LEP e asili nido: un cantiere incompleto
Il capitolo sui Livelli essenziali delle prestazioni (LEP) resta aperto. La Manovra considera concluso il percorso di finanziamento dei LEP sociali, ma i Comuni chiedono analisi condivise e aggiornate, temendo che la copertura attuale sia solo parziale. Sul fronte degli asili nido, pur avendo raggiunto una copertura del 33%, persistono forti divari territoriali: il Mezzogiorno e le aree interne non riescono a sostenere la domanda crescente. Serve una razionalizzazione delle risorse e una revisione degli obiettivi alla luce del calo demografico
Province: equilibrio fragile e personale insufficiente
Le Province, attraverso l’UPI, denunciano una condizione di squilibrio strutturale. Pur senza nuovi tagli, la Manovra non affronta il problema del disavanzo di parte corrente, stimato in circa 930 milioni di euro. Mancano fondi per investimenti infrastrutturali e misure per il rafforzamento del personale, lasciando gli aumenti contrattuali interamente a carico dei bilanci provinciali. L’UPI chiede l’incremento del fondo per le funzioni fondamentali e un piano per stabilizzare la finanza di comparto, indispensabile per la manutenzione di scuole e strade.
Tra rigore e coesione: un equilibrio da ritrovare
La Legge di Bilancio 2026 si muove entro la nuova governance europea della spesa pubblica, ma la sua prudenza rischia di diventare inerzia. ANCI e UPI chiedono di bilanciare il rispetto dei vincoli di bilancio con la coesione territoriale, garantendo ai Comuni la capacità di erogare servizi essenziali e promuovere investimenti di prossimità. Senza un cambio di passo, la politica di rigore rischia di tradursi in rigidità amministrativa, lasciando i territori più deboli privi di strumenti per affrontare inflazione, costi energetici e pressioni sociali.

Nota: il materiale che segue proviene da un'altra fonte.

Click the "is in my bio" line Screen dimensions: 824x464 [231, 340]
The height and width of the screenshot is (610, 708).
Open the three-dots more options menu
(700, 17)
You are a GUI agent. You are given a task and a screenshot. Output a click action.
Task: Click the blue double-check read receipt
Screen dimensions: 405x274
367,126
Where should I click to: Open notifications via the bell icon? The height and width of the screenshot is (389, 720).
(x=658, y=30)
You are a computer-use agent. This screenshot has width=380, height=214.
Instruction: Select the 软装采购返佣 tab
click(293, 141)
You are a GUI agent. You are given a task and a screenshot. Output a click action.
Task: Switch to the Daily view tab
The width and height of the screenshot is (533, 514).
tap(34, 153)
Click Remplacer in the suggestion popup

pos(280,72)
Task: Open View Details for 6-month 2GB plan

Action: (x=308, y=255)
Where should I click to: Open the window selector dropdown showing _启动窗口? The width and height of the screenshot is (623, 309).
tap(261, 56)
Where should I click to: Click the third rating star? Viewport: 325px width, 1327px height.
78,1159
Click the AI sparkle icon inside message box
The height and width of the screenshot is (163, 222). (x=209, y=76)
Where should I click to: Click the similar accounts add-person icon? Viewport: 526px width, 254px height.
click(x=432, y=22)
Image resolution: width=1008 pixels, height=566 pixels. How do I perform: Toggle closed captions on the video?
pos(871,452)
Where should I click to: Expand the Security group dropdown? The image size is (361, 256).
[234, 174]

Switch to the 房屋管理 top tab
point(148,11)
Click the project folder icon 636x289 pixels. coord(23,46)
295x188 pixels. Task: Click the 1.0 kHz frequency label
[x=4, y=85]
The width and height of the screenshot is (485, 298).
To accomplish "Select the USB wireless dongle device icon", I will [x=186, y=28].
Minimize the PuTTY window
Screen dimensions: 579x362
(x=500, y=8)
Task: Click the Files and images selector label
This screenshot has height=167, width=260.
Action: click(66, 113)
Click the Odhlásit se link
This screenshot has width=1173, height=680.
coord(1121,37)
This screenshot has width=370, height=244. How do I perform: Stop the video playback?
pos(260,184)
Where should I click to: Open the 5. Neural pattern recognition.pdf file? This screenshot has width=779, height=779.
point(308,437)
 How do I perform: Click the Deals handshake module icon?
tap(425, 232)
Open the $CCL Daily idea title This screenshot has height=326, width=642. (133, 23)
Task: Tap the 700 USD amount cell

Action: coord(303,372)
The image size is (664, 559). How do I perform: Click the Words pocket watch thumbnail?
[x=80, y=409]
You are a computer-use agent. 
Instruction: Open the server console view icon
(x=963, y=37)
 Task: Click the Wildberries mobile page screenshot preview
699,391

L’obiettivo del consolidamento dei conti pubblici resta condiviso, ma gli enti locali chiedono flessibilità intelligente: non un allentamento del rigore, ma una redistribuzione delle priorità. Senza un adeguato sostegno alla spesa corrente qualificata e agli investimenti territoriali, il rischio è quello di un Paese formalmente in equilibrio ma sostanzialmente fermo nei servizi e nelle opportunità.